## The data

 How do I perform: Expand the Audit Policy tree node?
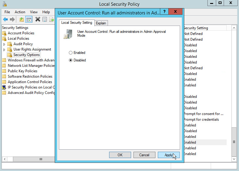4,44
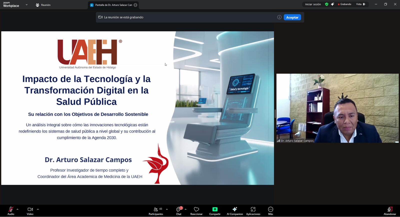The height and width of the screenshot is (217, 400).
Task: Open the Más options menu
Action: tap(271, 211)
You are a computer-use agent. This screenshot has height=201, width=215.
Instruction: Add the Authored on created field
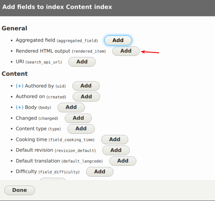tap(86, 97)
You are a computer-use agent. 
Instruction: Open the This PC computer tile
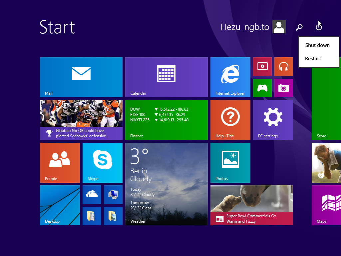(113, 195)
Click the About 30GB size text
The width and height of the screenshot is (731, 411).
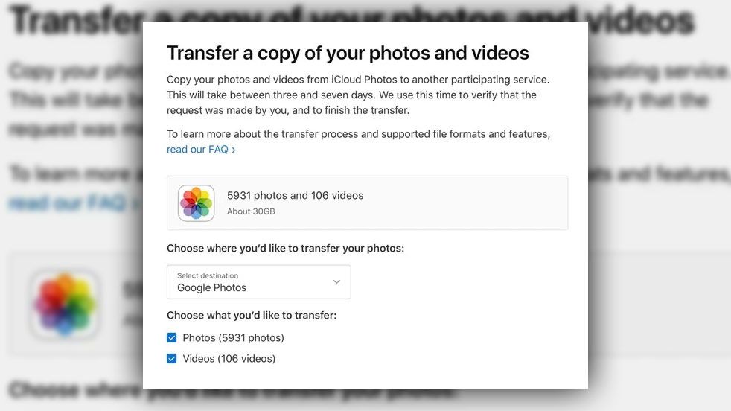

## Exercise task
Render the material above as a JSON list of strings, one string per line, skipping blank lines. Leave the pictures out.

## Solved problem
[
  " How do I perform: Expand the Audit Policy tree node?",
  "4,44",
  "The height and width of the screenshot is (217, 400).",
  "Task: Open the Más options menu",
  "Action: tap(271, 211)",
  "You are a computer-use agent. This screenshot has height=201, width=215.",
  "Instruction: Add the Authored on created field",
  "tap(86, 97)",
  "You are a computer-use agent. ",
  "Instruction: Open the This PC computer tile",
  "(113, 195)",
  "Click the About 30GB size text",
  "The width and height of the screenshot is (731, 411)."
]